*WORK TO COMPLETE:*
Print the records below word for word, beginning with the first line and ending once the line containing "1024x768 pixels." is printed.

── INPUT FOR THIS TASK ──

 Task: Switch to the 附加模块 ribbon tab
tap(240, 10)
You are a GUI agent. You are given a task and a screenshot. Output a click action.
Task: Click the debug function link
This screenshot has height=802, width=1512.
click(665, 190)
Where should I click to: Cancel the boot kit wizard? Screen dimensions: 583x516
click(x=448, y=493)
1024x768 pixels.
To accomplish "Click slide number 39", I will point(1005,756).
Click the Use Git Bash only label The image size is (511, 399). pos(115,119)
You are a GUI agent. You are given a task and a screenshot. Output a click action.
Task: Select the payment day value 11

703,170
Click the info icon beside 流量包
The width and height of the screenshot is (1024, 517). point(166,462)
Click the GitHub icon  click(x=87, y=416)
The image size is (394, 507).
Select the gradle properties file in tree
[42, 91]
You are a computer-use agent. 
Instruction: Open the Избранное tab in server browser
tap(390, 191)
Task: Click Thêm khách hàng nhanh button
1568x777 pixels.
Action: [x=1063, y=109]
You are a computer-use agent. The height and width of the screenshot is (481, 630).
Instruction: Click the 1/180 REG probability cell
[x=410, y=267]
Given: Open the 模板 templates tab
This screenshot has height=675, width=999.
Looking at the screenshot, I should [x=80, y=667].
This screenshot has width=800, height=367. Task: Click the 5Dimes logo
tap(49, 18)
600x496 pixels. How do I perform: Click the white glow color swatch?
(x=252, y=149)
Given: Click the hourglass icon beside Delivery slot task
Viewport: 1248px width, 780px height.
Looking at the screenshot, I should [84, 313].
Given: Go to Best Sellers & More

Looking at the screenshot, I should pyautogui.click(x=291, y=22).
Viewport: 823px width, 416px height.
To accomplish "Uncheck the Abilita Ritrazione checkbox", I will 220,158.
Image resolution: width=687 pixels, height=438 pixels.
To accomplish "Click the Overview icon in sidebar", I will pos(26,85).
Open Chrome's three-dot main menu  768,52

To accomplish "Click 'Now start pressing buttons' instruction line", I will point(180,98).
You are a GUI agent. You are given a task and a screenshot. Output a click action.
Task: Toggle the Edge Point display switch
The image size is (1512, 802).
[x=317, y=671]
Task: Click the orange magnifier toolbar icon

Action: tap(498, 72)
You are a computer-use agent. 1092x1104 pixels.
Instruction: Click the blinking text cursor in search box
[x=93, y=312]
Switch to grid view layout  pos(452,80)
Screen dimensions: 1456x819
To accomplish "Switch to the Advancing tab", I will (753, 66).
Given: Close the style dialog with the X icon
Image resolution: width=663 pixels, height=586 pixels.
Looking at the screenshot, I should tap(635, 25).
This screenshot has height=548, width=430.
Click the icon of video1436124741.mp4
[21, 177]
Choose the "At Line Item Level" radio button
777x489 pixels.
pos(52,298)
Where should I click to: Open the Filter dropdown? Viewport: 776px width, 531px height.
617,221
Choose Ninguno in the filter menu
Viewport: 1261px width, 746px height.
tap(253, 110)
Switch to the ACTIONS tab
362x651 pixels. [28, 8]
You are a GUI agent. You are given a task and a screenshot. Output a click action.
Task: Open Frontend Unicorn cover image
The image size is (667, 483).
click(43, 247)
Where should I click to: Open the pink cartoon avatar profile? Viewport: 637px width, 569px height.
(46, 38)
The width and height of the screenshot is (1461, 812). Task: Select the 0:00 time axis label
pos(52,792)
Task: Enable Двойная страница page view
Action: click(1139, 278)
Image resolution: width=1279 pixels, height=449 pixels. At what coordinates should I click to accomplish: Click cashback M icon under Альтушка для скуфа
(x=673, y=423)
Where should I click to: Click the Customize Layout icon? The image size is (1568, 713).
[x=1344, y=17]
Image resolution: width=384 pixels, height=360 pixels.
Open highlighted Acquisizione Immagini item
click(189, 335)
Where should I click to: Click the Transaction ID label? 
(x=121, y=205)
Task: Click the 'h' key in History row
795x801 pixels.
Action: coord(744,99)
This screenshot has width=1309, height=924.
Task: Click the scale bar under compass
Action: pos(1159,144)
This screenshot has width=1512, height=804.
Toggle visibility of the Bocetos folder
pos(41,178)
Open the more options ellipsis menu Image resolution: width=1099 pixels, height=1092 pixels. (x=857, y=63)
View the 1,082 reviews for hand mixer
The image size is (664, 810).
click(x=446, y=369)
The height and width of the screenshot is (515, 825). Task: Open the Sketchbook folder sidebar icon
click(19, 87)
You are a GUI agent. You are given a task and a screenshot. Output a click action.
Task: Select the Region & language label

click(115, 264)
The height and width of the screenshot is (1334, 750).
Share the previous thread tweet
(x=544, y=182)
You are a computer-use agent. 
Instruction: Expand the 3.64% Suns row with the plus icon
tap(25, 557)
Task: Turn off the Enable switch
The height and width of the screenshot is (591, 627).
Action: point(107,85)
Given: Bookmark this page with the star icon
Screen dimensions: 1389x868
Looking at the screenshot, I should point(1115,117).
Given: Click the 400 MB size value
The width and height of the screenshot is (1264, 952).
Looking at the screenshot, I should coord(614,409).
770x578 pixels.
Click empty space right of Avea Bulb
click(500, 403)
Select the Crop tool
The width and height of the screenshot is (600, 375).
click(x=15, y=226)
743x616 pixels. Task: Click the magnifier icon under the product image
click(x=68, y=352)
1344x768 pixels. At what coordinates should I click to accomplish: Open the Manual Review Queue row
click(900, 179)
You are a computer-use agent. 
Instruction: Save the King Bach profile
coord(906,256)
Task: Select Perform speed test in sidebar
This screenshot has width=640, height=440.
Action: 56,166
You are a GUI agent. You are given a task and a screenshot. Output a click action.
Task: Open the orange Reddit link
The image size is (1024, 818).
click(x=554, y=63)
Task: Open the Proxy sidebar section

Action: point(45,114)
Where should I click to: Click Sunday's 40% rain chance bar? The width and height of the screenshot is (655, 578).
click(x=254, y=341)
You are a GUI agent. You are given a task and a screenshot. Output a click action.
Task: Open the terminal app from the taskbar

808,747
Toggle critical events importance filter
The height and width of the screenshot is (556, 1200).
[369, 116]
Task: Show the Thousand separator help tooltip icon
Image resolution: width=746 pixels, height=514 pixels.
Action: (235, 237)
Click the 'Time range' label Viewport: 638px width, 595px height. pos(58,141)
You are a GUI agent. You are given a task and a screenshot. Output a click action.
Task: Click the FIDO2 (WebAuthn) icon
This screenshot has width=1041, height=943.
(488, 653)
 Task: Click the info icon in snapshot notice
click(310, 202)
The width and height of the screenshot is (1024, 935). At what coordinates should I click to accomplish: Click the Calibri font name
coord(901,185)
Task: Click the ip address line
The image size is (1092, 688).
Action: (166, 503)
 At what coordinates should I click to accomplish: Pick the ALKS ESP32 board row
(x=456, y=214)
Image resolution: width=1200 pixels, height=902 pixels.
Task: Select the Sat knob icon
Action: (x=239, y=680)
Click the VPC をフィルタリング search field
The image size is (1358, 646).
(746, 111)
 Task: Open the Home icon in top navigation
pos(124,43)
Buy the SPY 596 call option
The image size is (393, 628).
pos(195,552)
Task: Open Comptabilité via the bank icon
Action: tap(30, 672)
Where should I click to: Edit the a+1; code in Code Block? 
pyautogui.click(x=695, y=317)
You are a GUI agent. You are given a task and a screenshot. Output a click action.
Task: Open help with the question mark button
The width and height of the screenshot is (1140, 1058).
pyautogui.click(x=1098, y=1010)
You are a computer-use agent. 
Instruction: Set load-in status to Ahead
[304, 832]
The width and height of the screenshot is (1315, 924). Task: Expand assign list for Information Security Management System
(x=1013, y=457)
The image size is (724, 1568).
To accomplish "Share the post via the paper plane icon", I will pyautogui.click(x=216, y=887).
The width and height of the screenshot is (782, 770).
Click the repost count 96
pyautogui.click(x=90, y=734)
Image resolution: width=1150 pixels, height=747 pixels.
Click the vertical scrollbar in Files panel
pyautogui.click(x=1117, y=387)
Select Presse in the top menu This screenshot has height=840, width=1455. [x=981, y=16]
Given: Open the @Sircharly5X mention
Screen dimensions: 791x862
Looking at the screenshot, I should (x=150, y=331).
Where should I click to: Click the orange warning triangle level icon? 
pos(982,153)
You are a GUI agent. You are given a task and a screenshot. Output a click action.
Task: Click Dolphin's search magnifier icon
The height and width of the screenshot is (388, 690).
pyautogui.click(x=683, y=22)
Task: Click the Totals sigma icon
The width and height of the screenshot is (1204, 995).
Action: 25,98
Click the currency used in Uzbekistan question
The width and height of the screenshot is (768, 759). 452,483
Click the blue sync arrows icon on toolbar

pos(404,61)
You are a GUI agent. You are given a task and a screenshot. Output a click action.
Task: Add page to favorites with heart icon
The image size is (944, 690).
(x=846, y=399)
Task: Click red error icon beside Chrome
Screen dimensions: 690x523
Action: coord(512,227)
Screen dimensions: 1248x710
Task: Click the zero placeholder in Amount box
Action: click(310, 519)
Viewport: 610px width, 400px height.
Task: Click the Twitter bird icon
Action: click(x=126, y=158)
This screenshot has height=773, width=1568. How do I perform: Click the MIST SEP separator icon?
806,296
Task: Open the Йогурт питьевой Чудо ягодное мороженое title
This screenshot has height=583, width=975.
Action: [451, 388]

───

*EXERCISE ANSWER:*
 Task: Switch to the 附加模块 ribbon tab
tap(240, 10)
You are a GUI agent. You are given a task and a screenshot. Output a click action.
Task: Click the debug function link
This screenshot has height=802, width=1512.
click(665, 190)
Where should I click to: Cancel the boot kit wizard? Screen dimensions: 583x516
click(x=448, y=493)
1024x768 pixels.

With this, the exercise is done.